黃德海
一
幼年所學,根植必深,大多數人卻可能終生不再想起。較少的人隨著認識不斷深入,在不同的人生階段觸處會通,慢慢把幼年所學轉化成切實的生命滋養(yǎng)。更少的人,愿意并有能力把轉化的過程敘述出來。這些敘述隱藏在茫茫書海里,在某些特殊的時刻,有耳能聽的人發(fā)現了,在習學的漫漫長途中獲得啟發(fā)性指示,將之作為路標。當然,再好的路標也并非必然的途徑,差不多只是因指見月的那個“指”。
開頭啰嗦這么幾句,是覺得在此基礎上,再來看金克木學六壬的故事,說不定會別有一番意味。
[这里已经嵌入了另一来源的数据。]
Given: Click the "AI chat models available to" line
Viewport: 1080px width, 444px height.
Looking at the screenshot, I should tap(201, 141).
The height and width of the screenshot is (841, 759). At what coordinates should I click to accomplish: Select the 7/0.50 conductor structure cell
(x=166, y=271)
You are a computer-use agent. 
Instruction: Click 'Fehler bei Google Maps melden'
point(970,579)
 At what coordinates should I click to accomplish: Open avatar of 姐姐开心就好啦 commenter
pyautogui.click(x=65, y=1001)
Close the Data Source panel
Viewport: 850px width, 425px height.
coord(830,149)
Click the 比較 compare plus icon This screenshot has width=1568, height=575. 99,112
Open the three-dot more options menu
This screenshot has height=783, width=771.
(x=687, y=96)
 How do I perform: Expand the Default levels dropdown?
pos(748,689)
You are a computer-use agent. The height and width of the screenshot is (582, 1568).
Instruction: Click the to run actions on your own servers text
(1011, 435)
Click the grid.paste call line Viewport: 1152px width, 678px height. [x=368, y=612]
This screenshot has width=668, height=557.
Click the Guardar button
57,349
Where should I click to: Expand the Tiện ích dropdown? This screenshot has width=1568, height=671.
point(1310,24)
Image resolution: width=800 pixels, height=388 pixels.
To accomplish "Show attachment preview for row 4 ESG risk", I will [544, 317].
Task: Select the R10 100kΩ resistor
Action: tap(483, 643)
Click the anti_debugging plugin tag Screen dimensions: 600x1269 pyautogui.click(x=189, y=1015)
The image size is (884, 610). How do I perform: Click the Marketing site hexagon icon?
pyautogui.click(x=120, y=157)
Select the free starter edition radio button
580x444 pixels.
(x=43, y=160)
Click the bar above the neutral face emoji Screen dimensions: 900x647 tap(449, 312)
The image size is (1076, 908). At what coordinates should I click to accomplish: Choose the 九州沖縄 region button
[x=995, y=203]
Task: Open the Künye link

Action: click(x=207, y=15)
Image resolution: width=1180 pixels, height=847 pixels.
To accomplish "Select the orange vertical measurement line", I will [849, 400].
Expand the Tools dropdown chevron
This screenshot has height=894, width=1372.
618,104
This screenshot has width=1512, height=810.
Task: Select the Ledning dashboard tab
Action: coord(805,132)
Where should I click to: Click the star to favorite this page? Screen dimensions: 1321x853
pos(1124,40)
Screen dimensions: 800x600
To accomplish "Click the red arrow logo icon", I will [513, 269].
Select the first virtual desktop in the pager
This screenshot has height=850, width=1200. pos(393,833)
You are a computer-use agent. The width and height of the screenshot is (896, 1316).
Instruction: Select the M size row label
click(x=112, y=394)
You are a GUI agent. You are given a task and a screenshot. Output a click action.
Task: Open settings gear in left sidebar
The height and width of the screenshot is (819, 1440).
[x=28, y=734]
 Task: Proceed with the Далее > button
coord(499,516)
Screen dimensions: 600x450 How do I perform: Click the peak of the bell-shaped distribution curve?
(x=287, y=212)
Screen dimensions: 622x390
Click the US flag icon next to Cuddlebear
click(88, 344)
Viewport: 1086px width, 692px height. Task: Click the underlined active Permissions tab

十多歲的時候,金克木翻檢家中藏書,發(fā)現有關卜筮的書數種。講奇門遁甲的看不懂,照周易占卜的《增刪卜易》和《卜筮正宗》哥哥拿去學習,能上手而且有興趣的,只剩下關于“六壬”的三部,“一是《六壬大全》,石印本,小字,幾本合成一部,好像是集合而成,層次不清,看不明白。另一部也差不多,書名忘了。還有木刻本仿佛是兩本合為一部書的比較簡明,封面上寫著《大六壬尋源》……這書使我發(fā)生興趣,因為有許多‘占驗’的例子附在后面,帶點故事性,從占卜天氣到‘射復’,就是卜出別人掩蓋的東西,好像猜謎”。有興趣不代表有可能,金克木不得其門而入。恰巧哥哥拿來一部《鏡花緣》,“作者賣弄才學,借一位小姐的話講了六壬占課怎么開始,說了‘天盤、地盤’。她用另外一種話一講,六壬書中入門口訣立刻明白了。我隨即一步步排下去居然列出了‘三傳、四課’,再加上‘神、將’。